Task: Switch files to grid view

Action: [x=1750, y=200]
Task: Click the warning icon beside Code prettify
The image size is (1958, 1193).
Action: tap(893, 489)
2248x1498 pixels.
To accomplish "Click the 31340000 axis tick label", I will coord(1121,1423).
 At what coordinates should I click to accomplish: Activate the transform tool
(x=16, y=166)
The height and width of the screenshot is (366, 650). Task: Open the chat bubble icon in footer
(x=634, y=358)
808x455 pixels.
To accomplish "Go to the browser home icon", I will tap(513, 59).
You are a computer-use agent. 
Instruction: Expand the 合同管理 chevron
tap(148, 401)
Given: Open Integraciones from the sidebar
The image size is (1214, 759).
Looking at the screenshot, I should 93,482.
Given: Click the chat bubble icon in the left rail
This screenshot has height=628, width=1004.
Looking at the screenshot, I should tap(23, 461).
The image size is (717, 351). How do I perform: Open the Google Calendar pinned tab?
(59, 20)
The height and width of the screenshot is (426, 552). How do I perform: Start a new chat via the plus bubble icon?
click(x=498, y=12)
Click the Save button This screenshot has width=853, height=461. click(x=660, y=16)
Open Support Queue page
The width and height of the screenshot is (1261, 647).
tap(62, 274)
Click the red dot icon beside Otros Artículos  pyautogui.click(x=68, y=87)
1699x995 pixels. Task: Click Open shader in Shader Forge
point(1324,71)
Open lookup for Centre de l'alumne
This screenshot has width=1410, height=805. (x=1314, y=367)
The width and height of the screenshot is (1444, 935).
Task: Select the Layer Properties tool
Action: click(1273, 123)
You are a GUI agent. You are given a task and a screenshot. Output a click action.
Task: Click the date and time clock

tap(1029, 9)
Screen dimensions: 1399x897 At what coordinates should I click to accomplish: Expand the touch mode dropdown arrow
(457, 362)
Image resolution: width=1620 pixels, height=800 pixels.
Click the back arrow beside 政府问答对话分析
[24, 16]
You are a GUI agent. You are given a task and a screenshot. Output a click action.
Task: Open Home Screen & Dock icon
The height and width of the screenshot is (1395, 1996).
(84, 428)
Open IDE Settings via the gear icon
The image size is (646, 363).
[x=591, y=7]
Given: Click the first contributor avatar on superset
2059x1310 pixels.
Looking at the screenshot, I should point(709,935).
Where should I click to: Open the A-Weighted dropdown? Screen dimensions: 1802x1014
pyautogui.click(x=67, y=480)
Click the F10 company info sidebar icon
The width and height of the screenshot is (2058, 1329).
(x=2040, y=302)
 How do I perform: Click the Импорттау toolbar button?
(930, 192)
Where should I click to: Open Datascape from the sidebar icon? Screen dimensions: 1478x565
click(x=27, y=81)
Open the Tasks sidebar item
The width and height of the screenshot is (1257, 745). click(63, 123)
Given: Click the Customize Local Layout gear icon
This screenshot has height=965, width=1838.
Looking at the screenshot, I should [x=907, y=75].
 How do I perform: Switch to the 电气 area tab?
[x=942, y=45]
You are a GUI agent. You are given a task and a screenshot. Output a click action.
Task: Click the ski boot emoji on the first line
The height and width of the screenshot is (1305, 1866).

• [What you have to do]
Could you return all lines from the records that include the word "first"?

• [Response]
Given: Click the first contributor avatar on superset
Task: Click the ski boot emoji on the first line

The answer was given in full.